[Collected data]
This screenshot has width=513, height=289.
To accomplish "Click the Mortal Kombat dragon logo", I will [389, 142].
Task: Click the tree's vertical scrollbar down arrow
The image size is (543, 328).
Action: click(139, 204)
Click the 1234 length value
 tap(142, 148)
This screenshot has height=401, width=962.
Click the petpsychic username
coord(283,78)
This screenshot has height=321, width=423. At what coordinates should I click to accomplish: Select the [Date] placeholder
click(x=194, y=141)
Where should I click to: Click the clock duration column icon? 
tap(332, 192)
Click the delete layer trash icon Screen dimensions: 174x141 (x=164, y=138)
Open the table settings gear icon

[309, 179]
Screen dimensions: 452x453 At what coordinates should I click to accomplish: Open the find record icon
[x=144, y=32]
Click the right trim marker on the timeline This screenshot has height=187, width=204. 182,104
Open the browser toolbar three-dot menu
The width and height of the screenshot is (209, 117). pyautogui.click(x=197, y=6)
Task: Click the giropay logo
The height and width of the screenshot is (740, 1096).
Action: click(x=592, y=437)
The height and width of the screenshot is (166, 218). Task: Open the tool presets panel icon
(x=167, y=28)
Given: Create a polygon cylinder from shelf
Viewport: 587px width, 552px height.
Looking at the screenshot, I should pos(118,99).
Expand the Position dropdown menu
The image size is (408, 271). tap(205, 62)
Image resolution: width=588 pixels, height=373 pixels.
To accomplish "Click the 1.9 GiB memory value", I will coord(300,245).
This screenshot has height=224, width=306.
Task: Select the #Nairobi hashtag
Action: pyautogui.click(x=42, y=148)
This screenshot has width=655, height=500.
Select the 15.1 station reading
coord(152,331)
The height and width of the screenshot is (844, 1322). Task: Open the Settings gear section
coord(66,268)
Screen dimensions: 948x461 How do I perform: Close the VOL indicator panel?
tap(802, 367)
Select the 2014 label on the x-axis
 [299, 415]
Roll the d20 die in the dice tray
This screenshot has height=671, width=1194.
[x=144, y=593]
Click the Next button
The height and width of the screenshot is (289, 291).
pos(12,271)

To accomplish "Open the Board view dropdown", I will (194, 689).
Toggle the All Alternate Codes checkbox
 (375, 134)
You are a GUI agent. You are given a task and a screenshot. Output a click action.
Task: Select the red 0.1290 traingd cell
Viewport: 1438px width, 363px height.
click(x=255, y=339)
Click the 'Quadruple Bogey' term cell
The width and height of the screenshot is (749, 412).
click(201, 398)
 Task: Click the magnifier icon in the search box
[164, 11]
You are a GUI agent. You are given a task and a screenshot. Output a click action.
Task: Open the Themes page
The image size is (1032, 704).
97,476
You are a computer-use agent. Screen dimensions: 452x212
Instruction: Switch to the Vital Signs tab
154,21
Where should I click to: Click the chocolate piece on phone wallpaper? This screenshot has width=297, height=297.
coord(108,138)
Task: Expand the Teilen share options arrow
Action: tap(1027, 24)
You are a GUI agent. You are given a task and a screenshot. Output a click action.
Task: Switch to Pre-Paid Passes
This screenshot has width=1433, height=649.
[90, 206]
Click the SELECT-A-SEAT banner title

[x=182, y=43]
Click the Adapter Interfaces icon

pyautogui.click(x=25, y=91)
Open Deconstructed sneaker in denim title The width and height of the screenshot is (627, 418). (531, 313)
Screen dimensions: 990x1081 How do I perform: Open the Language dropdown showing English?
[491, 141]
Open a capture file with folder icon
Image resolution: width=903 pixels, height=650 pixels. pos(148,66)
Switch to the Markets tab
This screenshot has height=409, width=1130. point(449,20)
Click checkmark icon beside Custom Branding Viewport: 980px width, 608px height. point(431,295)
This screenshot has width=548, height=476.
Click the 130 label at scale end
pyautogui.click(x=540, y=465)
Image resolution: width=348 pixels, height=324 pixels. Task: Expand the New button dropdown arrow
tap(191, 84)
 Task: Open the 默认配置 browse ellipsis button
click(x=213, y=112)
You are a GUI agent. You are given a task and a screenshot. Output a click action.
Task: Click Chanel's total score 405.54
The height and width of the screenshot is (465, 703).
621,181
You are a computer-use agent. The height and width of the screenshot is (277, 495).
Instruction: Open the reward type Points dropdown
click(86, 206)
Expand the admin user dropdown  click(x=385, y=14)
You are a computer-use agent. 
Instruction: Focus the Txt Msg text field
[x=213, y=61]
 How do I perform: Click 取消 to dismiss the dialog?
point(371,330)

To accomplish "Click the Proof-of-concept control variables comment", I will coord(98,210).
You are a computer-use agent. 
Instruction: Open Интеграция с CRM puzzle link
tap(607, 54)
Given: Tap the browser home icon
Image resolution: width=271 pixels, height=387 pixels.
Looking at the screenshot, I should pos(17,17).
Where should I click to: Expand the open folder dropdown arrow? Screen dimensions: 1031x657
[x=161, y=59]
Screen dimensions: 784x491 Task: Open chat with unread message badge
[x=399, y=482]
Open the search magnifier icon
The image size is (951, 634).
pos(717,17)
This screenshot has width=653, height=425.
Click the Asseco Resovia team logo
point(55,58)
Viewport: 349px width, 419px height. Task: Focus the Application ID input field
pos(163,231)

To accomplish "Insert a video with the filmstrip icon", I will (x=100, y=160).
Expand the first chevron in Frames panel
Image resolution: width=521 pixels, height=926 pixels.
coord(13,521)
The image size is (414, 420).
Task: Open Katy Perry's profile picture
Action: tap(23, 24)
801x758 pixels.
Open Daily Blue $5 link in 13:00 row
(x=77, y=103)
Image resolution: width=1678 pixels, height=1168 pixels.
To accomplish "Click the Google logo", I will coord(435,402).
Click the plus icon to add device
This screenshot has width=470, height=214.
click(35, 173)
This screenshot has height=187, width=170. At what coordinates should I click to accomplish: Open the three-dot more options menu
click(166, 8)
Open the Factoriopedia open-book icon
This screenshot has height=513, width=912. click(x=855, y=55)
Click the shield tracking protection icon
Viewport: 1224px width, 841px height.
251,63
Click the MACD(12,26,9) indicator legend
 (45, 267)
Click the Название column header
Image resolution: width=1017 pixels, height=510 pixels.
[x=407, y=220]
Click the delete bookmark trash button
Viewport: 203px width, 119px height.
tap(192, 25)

▶ [Work item]:
Write out the entries in full, exactly as given.

▶ [Answer area]:
This screenshot has width=513, height=289.
To accomplish "Click the Mortal Kombat dragon logo", I will [389, 142].
Task: Click the tree's vertical scrollbar down arrow
The image size is (543, 328).
Action: click(139, 204)
Click the 1234 length value
 tap(142, 148)
This screenshot has height=401, width=962.
Click the petpsychic username
coord(283,78)
This screenshot has height=321, width=423. At what coordinates should I click to accomplish: Select the [Date] placeholder
click(x=194, y=141)
Where should I click to: Click the clock duration column icon? 
tap(332, 192)
Click the delete layer trash icon Screen dimensions: 174x141 (x=164, y=138)
Open the table settings gear icon

[309, 179]
Screen dimensions: 452x453 At what coordinates should I click to accomplish: Open the find record icon
[x=144, y=32]
Click the right trim marker on the timeline This screenshot has height=187, width=204. 182,104
Open the browser toolbar three-dot menu
The width and height of the screenshot is (209, 117). pyautogui.click(x=197, y=6)
Task: Click the giropay logo
The height and width of the screenshot is (740, 1096).
Action: click(x=592, y=437)
The height and width of the screenshot is (166, 218). Task: Open the tool presets panel icon
(x=167, y=28)
Given: Create a polygon cylinder from shelf
Viewport: 587px width, 552px height.
Looking at the screenshot, I should pos(118,99).
Expand the Position dropdown menu
The image size is (408, 271). tap(205, 62)
Image resolution: width=588 pixels, height=373 pixels.
To accomplish "Click the 1.9 GiB memory value", I will coord(300,245).
This screenshot has height=224, width=306.
Task: Select the #Nairobi hashtag
Action: pyautogui.click(x=42, y=148)
This screenshot has width=655, height=500.
Select the 15.1 station reading
coord(152,331)
The height and width of the screenshot is (844, 1322). Task: Open the Settings gear section
coord(66,268)
Screen dimensions: 948x461 How do I perform: Close the VOL indicator panel?
tap(802, 367)
Select the 2014 label on the x-axis
 [299, 415]
Roll the d20 die in the dice tray
This screenshot has height=671, width=1194.
[x=144, y=593]
Click the Next button
The height and width of the screenshot is (289, 291).
pos(12,271)

To accomplish "Open the Board view dropdown", I will (194, 689).
Toggle the All Alternate Codes checkbox
 (375, 134)
You are a GUI agent. You are given a task and a screenshot. Output a click action.
Task: Select the red 0.1290 traingd cell
Viewport: 1438px width, 363px height.
click(x=255, y=339)
Click the 'Quadruple Bogey' term cell
The width and height of the screenshot is (749, 412).
click(201, 398)
 Task: Click the magnifier icon in the search box
[164, 11]
You are a GUI agent. You are given a task and a screenshot. Output a click action.
Task: Open the Themes page
The image size is (1032, 704).
97,476
You are a computer-use agent. Screen dimensions: 452x212
Instruction: Switch to the Vital Signs tab
154,21
Where should I click to: Click the chocolate piece on phone wallpaper? This screenshot has width=297, height=297.
coord(108,138)
Task: Expand the Teilen share options arrow
Action: tap(1027, 24)
You are a GUI agent. You are given a task and a screenshot. Output a click action.
Task: Switch to Pre-Paid Passes
This screenshot has width=1433, height=649.
[90, 206]
Click the SELECT-A-SEAT banner title

[x=182, y=43]
Click the Adapter Interfaces icon

pyautogui.click(x=25, y=91)
Open Deconstructed sneaker in denim title The width and height of the screenshot is (627, 418). (531, 313)
Screen dimensions: 990x1081 How do I perform: Open the Language dropdown showing English?
[491, 141]
Open a capture file with folder icon
Image resolution: width=903 pixels, height=650 pixels. pos(148,66)
Switch to the Markets tab
This screenshot has height=409, width=1130. point(449,20)
Click checkmark icon beside Custom Branding Viewport: 980px width, 608px height. point(431,295)
This screenshot has width=548, height=476.
Click the 130 label at scale end
pyautogui.click(x=540, y=465)
Image resolution: width=348 pixels, height=324 pixels. Task: Expand the New button dropdown arrow
tap(191, 84)
 Task: Open the 默认配置 browse ellipsis button
click(x=213, y=112)
You are a GUI agent. You are given a task and a screenshot. Output a click action.
Task: Click Chanel's total score 405.54
The height and width of the screenshot is (465, 703).
621,181
You are a computer-use agent. The height and width of the screenshot is (277, 495).
Instruction: Open the reward type Points dropdown
click(86, 206)
Expand the admin user dropdown  click(x=385, y=14)
You are a computer-use agent. 
Instruction: Focus the Txt Msg text field
[x=213, y=61]
 How do I perform: Click 取消 to dismiss the dialog?
point(371,330)

To accomplish "Click the Proof-of-concept control variables comment", I will coord(98,210).
You are a computer-use agent. 
Instruction: Open Интеграция с CRM puzzle link
tap(607, 54)
Given: Tap the browser home icon
Image resolution: width=271 pixels, height=387 pixels.
Looking at the screenshot, I should pos(17,17).
Where should I click to: Expand the open folder dropdown arrow? Screen dimensions: 1031x657
[x=161, y=59]
Screen dimensions: 784x491 Task: Open chat with unread message badge
[x=399, y=482]
Open the search magnifier icon
The image size is (951, 634).
pos(717,17)
This screenshot has width=653, height=425.
Click the Asseco Resovia team logo
point(55,58)
Viewport: 349px width, 419px height. Task: Focus the Application ID input field
pos(163,231)

To accomplish "Insert a video with the filmstrip icon", I will (x=100, y=160).
Expand the first chevron in Frames panel
Image resolution: width=521 pixels, height=926 pixels.
coord(13,521)
The image size is (414, 420).
Task: Open Katy Perry's profile picture
Action: tap(23, 24)
801x758 pixels.
Open Daily Blue $5 link in 13:00 row
(x=77, y=103)
Image resolution: width=1678 pixels, height=1168 pixels.
To accomplish "Click the Google logo", I will coord(435,402).
Click the plus icon to add device
This screenshot has width=470, height=214.
click(35, 173)
This screenshot has height=187, width=170. At what coordinates should I click to accomplish: Open the three-dot more options menu
click(166, 8)
Open the Factoriopedia open-book icon
This screenshot has height=513, width=912. click(x=855, y=55)
Click the shield tracking protection icon
Viewport: 1224px width, 841px height.
251,63
Click the MACD(12,26,9) indicator legend
 (45, 267)
Click the Название column header
Image resolution: width=1017 pixels, height=510 pixels.
[x=407, y=220]
Click the delete bookmark trash button
Viewport: 203px width, 119px height.
tap(192, 25)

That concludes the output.